Bir bayram sabahı…
Pencerenin kenarından dışarıdaki çocukları izliyorum. Bir neşe var, bir heyecan var, bir umut var gözlerinden okuduğum. Tasasız ve dertsiz bir iklime kucak açmış gibi durmadan koşuyorlar. Belki dışarıdan gözüken onların şeker toplaması, ancak iç âlemlerinin farklı ufuklarla meşgul olduğu şüphesiz. Bu hallerini görünce gönül nağmesinden bu satırlar akıverip gidiyor.

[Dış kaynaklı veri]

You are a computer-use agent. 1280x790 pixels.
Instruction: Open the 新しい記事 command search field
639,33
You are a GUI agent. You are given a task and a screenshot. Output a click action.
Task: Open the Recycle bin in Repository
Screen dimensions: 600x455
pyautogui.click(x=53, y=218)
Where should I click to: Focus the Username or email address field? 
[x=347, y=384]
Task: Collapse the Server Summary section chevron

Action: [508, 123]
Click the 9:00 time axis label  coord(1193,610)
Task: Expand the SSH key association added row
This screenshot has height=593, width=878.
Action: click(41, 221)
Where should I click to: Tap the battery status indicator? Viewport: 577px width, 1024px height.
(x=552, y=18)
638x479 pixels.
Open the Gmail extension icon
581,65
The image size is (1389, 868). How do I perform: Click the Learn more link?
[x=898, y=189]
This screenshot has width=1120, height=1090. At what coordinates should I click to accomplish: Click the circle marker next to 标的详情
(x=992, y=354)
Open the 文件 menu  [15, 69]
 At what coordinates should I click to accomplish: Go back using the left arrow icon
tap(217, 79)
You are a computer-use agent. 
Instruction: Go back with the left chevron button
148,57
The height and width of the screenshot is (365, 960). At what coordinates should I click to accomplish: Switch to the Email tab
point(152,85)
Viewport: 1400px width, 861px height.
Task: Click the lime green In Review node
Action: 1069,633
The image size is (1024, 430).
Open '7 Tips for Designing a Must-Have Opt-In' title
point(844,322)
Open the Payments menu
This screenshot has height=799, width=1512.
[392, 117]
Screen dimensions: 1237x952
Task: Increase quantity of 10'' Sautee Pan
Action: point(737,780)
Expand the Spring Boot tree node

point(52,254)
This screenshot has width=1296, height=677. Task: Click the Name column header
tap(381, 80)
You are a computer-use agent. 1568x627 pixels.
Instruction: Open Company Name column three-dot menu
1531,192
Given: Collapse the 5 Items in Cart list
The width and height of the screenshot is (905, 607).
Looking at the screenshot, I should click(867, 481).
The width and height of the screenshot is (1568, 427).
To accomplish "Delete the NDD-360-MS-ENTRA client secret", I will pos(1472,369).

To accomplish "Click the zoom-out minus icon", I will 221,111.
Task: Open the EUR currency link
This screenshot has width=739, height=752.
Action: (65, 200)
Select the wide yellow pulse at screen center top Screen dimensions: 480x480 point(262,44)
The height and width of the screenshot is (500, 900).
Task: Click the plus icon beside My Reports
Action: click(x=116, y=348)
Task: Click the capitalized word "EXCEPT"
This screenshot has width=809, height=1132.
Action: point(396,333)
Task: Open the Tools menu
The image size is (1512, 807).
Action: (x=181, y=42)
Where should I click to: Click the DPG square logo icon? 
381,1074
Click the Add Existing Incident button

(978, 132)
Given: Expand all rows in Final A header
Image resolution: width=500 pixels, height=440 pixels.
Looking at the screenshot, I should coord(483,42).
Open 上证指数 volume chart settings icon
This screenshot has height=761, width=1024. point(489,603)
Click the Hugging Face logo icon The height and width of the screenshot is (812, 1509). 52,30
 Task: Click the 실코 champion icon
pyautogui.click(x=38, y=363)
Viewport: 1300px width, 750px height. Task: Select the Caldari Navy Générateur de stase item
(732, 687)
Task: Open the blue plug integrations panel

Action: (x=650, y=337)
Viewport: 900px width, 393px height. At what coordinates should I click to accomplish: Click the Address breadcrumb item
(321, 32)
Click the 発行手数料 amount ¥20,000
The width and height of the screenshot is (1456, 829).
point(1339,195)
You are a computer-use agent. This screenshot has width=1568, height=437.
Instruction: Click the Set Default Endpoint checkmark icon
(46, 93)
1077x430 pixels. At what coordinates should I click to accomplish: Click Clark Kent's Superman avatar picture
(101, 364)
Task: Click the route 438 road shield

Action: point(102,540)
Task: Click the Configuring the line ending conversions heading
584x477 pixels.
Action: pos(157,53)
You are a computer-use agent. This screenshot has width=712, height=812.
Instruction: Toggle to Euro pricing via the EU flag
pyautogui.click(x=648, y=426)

Nazar değmesin temiz ufuklu yavrularımıza
Kâinatın en temiz ve masum yüzlü canlarımıza
İlelebet artsın tükenip bitmesin umutları
Yarınlara açılan bütün güzel pencerelere
Yaz aylarından bir gün…
Yamuk yumuk parke taşlarıyla örülmüş dar bir yolda yürürken aniden ilgimi çeken bir şey oluyor. Yazın kavurucu o sıcağında birkaç metrekarelik gölgeye sığınmış iki küçük çocuk. Muhtemelen okulunda öğretmenini pür dikkat dinliyordur diye evinde hayallere kapılmış anne ve babaların çocukları. Elinde sigaradan daha büyük sonradan sarılmış bir şey var. Yaklaşıyorum yanlarına, soruyorum ahvallerini, kırmadan ürkütmeden. Ondan bir yudum ciğerinin en derinine çekerek uyuşuk ve ümitsiz bir ses tonuyla bana cevap veriyor. “C vitaminidir bu c vitamini, sen bırak bizi işine bak.’’ diyerek ne yaptığını bilmezcesine beni oradan göndermeye çalışıyor. Doğrusu yaptığı davranışından bir haber ve bilinçsiz. Kalbim dağlanıyor, yüreğim parçalanıyor, ancak o an için elden de gelen hiçbir şey yok. Bir kez daha dökülüveriyor dilimden kırık dökük olsa da şu cümleler;
Bitmek bilmez bir emekle yetiştirdiğimiz
Canımızı ortaya koyarak fedakârlıkta bulunduğumuz
Solmasın umutları kırılıp dökülmesin
Nazenin yavrularımız ciğerparelerimiz
Yürekten inanarak ve haykırarak şunu söylüyorum. Bizim yavrularımızın tükenmez bir pozitif enerjisi var. Meryemlerin, Gülsümlerin, Harunların, Gülsenaların, Osmanların ve burada adına sayamayacağımız bütün dünya çocuklarının bu enerjisi dünyadaki bütün kötülüklerle mücadele edebilecek büyüklüktedir. Biz bu köşemizde yenilenebilir enerji sistemlerini anlatmaya çalışsak bile hepsinden kıymetli bir enerji çeşidi daha var. Bu enerjinin ismi yenilenebilir çocuk enerjisidir. Dünyadaki en ucuz ve en kıymetli temiz enerji çeşididir. İstediğimiz her an yenilenebilen bir özelliğe sahip bu enerji. Bir bu enerjiye iyilik katarsak yenilenecek olan hep iyilik olacak ve toplum iyiliklerle dolup taşacak. Şayet kötülükle beslersek o vakit toplumumuzda sürekli kötülük üretecek ve toplumumuzu çekilmez bir hale getirecek.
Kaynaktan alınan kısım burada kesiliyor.